- **TEXTAUSZUG**:
_ _ _ _ _

Horace Dobbins war Geschäftsmann mit dickem Geldbeutel und Visionär mit politischem Sachverstand. Er sah vor 120 Jahren, was Landesverkehrsminister Winfried Hermann (Grüne) und sein Ministerium sich bis zur Internationalen Bauausstellung 2027 auch für Baden-Württemberg, bestenfalls sogar in Stuttgart, erhoffen: Erhöhte Radschnellwege, die den Zweiradverkehr über die verdichtete Innenstadt hinwegführen sollen. Dadurch können sich Autos und Radler aus dem Weg gehen, die Verkehre fließen ungestört voneinander und allen ist geholfen – so jedenfalls die Idee. In Sachen Umsetzung hat Horace Dobbins bereits vorgelegt und trieb Ende des 19. Jahrhunderts den Ausbau einer 2,1 Kilometer langen Holzbrücke voran, die von Pasadena bis nach Los Angeles führte.

Weitere Abschnitte waren angedacht, 14 Kilometer sollten es schlussendlich werden. Auf dem Boden Tumult mit stinkenden Pferdekutschen, wo Platz war, eine Straßenbahnlinie, am Rand vielleicht ein paar Fußgänger:innen. Ddoch der Überflieger sollte mit dem Fahrrad über die Stadt gleiten können und dabei auf das rege Treiben hinabsehen. Es kam anders. Einige Jahre zuvor hatte Carl Benz das Auto erfunden. In Amerika revolutionierte Henry Ford die Produktion, der Hype um das Fahrrad war leise gestorben, ein neues Zeitalter brach an. Und Stadtplaner:innen aller Welt unterwarfen sich dem Automobil, irgendwann musste auch der California Cycleway weichen. Schon 1938 verlief Kaliforniens erste Autobahn entlang der ehemaligen Radstrecke.

Die grünen Winfrieds sind begeistert

Während es viele Jahrzehnte ruhig um die Idee der Radwege auf Stelzen war, scheint sie aktuell wieder in Mode zu kommen. Baden-Württembergs Ministerpräsident Winfried Kretschmann (Grüne) und Winfried Hermann fuhren im April dieses Jahres mit einer Delegation in die Schweiz, wo sie das Basler Start-Up urb-x besuchten. "Sowas brauchen wir", schwärmte der Ministerpräsident über Radschnellwege auf Stelzen. So könne man eventuell sogar der immensen Stuttgarter Stauprobleme Herr werden, erklärt Kretschmann: mit der Mobilität im zweiten Stockwerk.

_ _ _ _ _

- **ERFASSTE DATEN**:
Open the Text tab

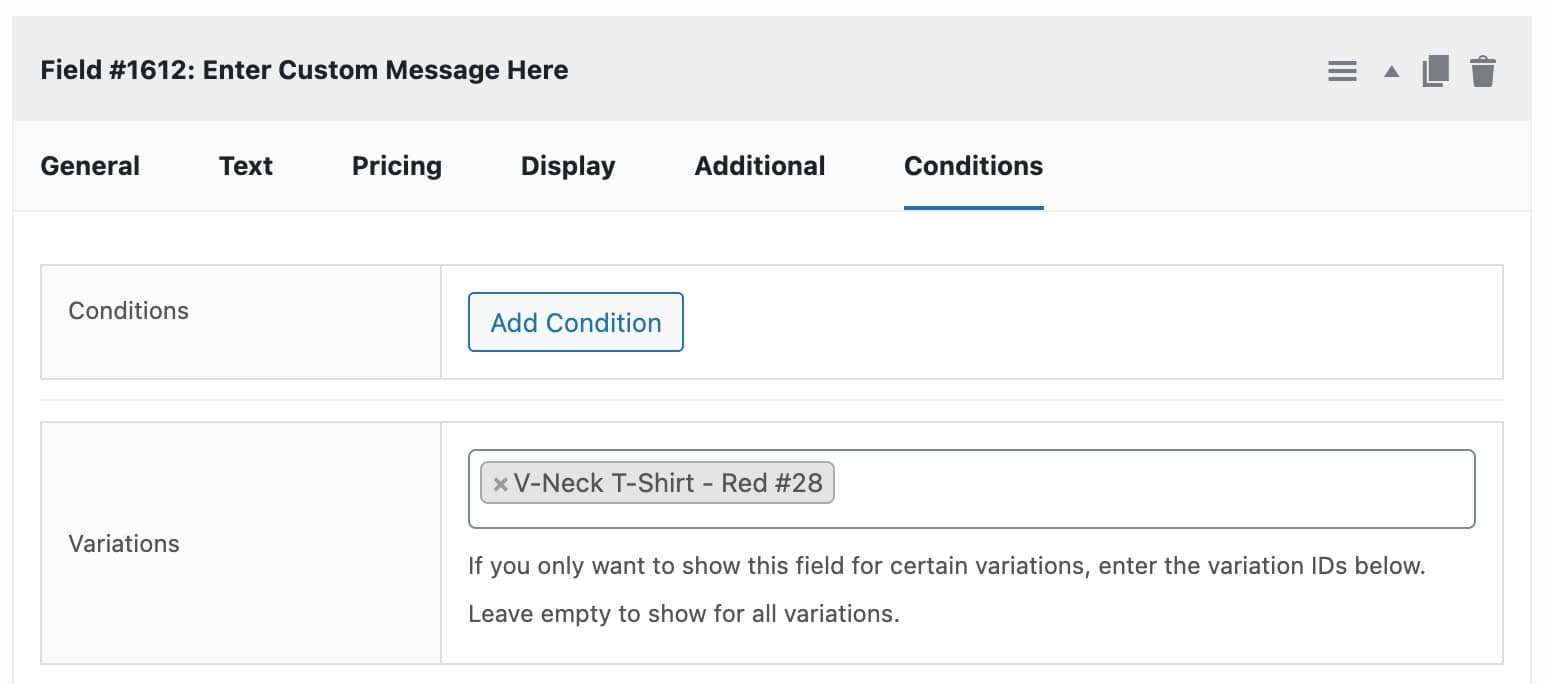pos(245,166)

_ _ _ _ _

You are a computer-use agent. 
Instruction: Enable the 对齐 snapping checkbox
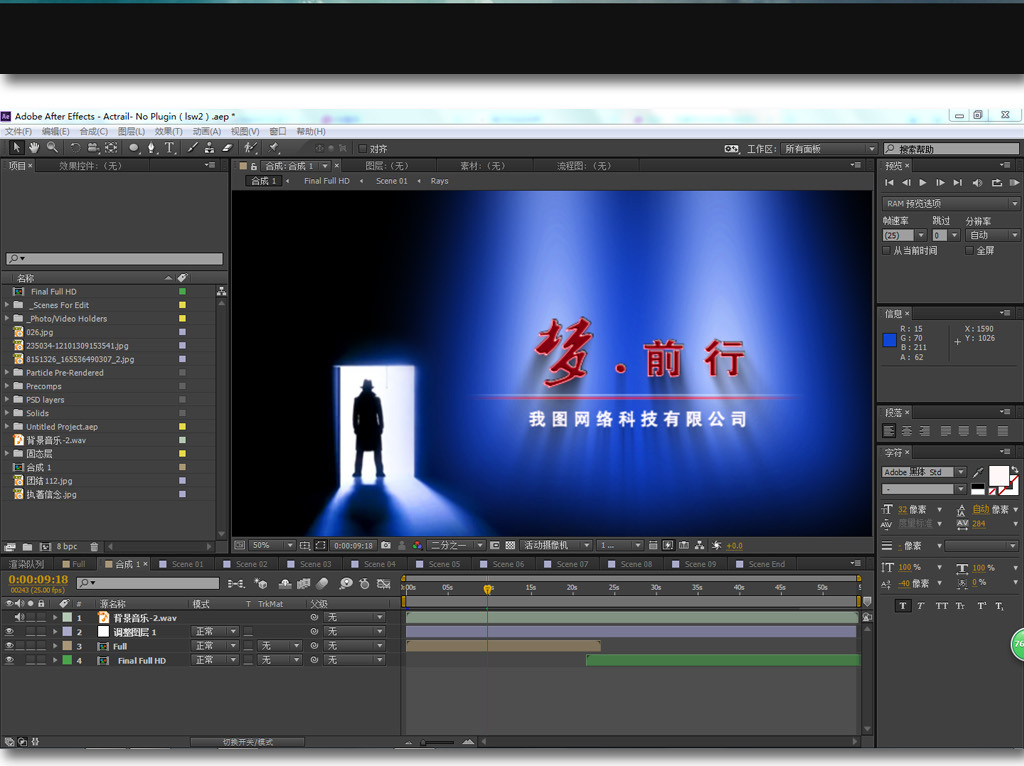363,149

_ _ _ _ _

- **AUFGABEN**:
(1) Aktualisiere im Text über Radwege auf Stelzen die Stelle zwischen „Horace Dobbins war" und „Los Angeles führte.", beide eingeschlossen, und ersetze dabei „Holzbrücke" durch „Stahlbrücke". Gib die geänderte Stelle wieder.
(2) Prüfe, ob die folgenden Aussagen mit dem Text über Radwege auf Stelzen übereinstimmen. Antworte jeweils mit Ja oder Nein und zitiere die entscheidenden Worte aus dem Text.
(a) Die Holzbrücke, deren Ausbau Horace Dobbins vorantrieb, war 2,1 Kilometer lang.
(b) Kaliforniens erste Autobahn verlief ab 1948 entlang der ehemaligen Radstrecke.
(c) Kretschmann und Hermann besuchten in der Schweiz ein Start-up aus Basel.
Für die Bearbeitung braucht man die Datensätze nicht.

- **LÖSUNGEN**:
(1)
Horace Dobbins war Geschäftsmann mit dickem Geldbeutel und Visionär mit politischem Sachverstand. Er sah vor 120 Jahren, was Landesverkehrsminister Winfried Hermann (Grüne) und sein Ministerium sich bis zur Internationalen Bauausstellung 2027 auch für Baden-Württemberg, bestenfalls sogar in Stuttgart, erhoffen: Erhöhte Radschnellwege, die den Zweiradverkehr über die verdichtete Innenstadt hinwegführen sollen. Dadurch können sich Autos und Radler aus dem Weg gehen, die Verkehre fließen ungestört voneinander und allen ist geholfen – so jedenfalls die Idee. In Sachen Umsetzung hat Horace Dobbins bereits vorgelegt und trieb Ende des 19. Jahrhunderts den Ausbau einer 2,1 Kilometer langen Stahlbrücke voran, die von Pasadena bis nach Los Angeles führte.

(2)
(a) Ja: „einer 2,1 Kilometer langen Holzbrücke"
(b) Nein: „Schon 1938 verlief Kaliforniens erste Autobahn entlang der ehemaligen Radstrecke."
(c) Ja: „in die Schweiz, wo sie das Basler Start-Up urb-x besuchten"